----- DATA EXCERPTS

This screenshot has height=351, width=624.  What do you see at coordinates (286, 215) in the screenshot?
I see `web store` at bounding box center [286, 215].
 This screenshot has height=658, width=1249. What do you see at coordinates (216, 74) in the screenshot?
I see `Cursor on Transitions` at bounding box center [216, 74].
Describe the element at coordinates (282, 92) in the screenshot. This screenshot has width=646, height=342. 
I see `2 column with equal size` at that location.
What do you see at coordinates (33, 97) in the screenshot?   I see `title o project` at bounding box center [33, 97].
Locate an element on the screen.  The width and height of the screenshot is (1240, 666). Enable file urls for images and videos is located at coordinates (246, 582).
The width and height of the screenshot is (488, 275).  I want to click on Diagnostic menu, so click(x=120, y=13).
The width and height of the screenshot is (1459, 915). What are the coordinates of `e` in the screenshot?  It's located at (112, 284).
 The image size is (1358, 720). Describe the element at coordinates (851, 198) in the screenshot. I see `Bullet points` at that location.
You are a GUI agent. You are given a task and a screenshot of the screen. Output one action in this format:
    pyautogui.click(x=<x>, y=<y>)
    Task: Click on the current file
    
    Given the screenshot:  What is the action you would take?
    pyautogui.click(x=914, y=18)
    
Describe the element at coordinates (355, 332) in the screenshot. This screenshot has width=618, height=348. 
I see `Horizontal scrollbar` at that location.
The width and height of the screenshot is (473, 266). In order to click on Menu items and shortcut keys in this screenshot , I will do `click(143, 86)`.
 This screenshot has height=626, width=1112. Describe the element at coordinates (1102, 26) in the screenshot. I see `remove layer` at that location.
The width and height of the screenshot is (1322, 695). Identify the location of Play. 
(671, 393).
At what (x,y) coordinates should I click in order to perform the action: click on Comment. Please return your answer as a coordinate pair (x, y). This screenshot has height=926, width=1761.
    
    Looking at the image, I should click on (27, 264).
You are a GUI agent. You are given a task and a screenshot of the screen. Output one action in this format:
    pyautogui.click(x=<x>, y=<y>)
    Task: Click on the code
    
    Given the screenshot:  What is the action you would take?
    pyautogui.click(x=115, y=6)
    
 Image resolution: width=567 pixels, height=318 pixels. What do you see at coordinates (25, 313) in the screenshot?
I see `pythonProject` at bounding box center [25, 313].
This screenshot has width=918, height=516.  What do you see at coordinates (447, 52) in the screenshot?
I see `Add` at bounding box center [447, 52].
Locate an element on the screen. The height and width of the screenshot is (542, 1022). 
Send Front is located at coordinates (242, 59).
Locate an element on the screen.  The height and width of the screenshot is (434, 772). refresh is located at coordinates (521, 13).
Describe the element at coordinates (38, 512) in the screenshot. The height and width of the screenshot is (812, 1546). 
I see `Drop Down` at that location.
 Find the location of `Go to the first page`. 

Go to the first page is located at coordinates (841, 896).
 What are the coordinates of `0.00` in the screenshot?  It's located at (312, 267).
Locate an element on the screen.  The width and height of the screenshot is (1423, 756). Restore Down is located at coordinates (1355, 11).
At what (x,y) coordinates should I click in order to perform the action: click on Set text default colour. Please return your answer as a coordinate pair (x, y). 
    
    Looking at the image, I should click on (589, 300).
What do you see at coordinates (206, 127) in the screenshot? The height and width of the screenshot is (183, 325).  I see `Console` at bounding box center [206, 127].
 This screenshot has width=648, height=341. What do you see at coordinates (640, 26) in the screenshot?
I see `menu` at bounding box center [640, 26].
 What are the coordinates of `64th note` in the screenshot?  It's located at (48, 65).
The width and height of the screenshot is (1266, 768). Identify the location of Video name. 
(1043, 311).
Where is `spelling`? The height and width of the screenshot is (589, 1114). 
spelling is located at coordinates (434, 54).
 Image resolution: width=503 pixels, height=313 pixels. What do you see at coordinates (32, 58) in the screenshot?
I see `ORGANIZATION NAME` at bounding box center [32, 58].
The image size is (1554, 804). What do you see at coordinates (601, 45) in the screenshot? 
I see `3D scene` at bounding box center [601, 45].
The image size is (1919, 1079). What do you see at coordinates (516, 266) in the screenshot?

----------

● TASK STATEMENT
Copy each line of the listing above without changes.

● REPLY TO THE TASK
This screenshot has height=351, width=624.  What do you see at coordinates (286, 215) in the screenshot?
I see `web store` at bounding box center [286, 215].
 This screenshot has height=658, width=1249. What do you see at coordinates (216, 74) in the screenshot?
I see `Cursor on Transitions` at bounding box center [216, 74].
Describe the element at coordinates (282, 92) in the screenshot. This screenshot has width=646, height=342. 
I see `2 column with equal size` at that location.
What do you see at coordinates (33, 97) in the screenshot?   I see `title o project` at bounding box center [33, 97].
Locate an element on the screen.  The width and height of the screenshot is (1240, 666). Enable file urls for images and videos is located at coordinates (246, 582).
The width and height of the screenshot is (488, 275).  I want to click on Diagnostic menu, so click(x=120, y=13).
The width and height of the screenshot is (1459, 915). What are the coordinates of `e` in the screenshot?  It's located at (112, 284).
 The image size is (1358, 720). Describe the element at coordinates (851, 198) in the screenshot. I see `Bullet points` at that location.
You are a GUI agent. You are given a task and a screenshot of the screen. Output one action in this format:
    pyautogui.click(x=<x>, y=<y>)
    Task: Click on the current file
    
    Given the screenshot:  What is the action you would take?
    pyautogui.click(x=914, y=18)
    
Describe the element at coordinates (355, 332) in the screenshot. This screenshot has width=618, height=348. 
I see `Horizontal scrollbar` at that location.
The width and height of the screenshot is (473, 266). In order to click on Menu items and shortcut keys in this screenshot , I will do `click(143, 86)`.
 This screenshot has height=626, width=1112. Describe the element at coordinates (1102, 26) in the screenshot. I see `remove layer` at that location.
The width and height of the screenshot is (1322, 695). Identify the location of Play. 
(671, 393).
At what (x,y) coordinates should I click in order to perform the action: click on Comment. Please return your answer as a coordinate pair (x, y). This screenshot has height=926, width=1761.
    
    Looking at the image, I should click on (27, 264).
You are a GUI agent. You are given a task and a screenshot of the screen. Output one action in this format:
    pyautogui.click(x=<x>, y=<y>)
    Task: Click on the code
    
    Given the screenshot:  What is the action you would take?
    pyautogui.click(x=115, y=6)
    
 Image resolution: width=567 pixels, height=318 pixels. What do you see at coordinates (25, 313) in the screenshot?
I see `pythonProject` at bounding box center [25, 313].
This screenshot has width=918, height=516.  What do you see at coordinates (447, 52) in the screenshot?
I see `Add` at bounding box center [447, 52].
Locate an element on the screen. The height and width of the screenshot is (542, 1022). 
Send Front is located at coordinates (242, 59).
Locate an element on the screen.  The height and width of the screenshot is (434, 772). refresh is located at coordinates (521, 13).
Describe the element at coordinates (38, 512) in the screenshot. The height and width of the screenshot is (812, 1546). 
I see `Drop Down` at that location.
 Find the location of `Go to the first page`. 

Go to the first page is located at coordinates (841, 896).
 What are the coordinates of `0.00` in the screenshot?  It's located at (312, 267).
Locate an element on the screen.  The width and height of the screenshot is (1423, 756). Restore Down is located at coordinates (1355, 11).
At what (x,y) coordinates should I click in order to perform the action: click on Set text default colour. Please return your answer as a coordinate pair (x, y). 
    
    Looking at the image, I should click on (589, 300).
What do you see at coordinates (206, 127) in the screenshot? The height and width of the screenshot is (183, 325).  I see `Console` at bounding box center [206, 127].
 This screenshot has width=648, height=341. What do you see at coordinates (640, 26) in the screenshot?
I see `menu` at bounding box center [640, 26].
 What are the coordinates of `64th note` in the screenshot?  It's located at (48, 65).
The width and height of the screenshot is (1266, 768). Identify the location of Video name. 
(1043, 311).
Where is `spelling`? The height and width of the screenshot is (589, 1114). 
spelling is located at coordinates (434, 54).
 Image resolution: width=503 pixels, height=313 pixels. What do you see at coordinates (32, 58) in the screenshot?
I see `ORGANIZATION NAME` at bounding box center [32, 58].
The image size is (1554, 804). What do you see at coordinates (601, 45) in the screenshot? 
I see `3D scene` at bounding box center [601, 45].
The image size is (1919, 1079). What do you see at coordinates (516, 266) in the screenshot?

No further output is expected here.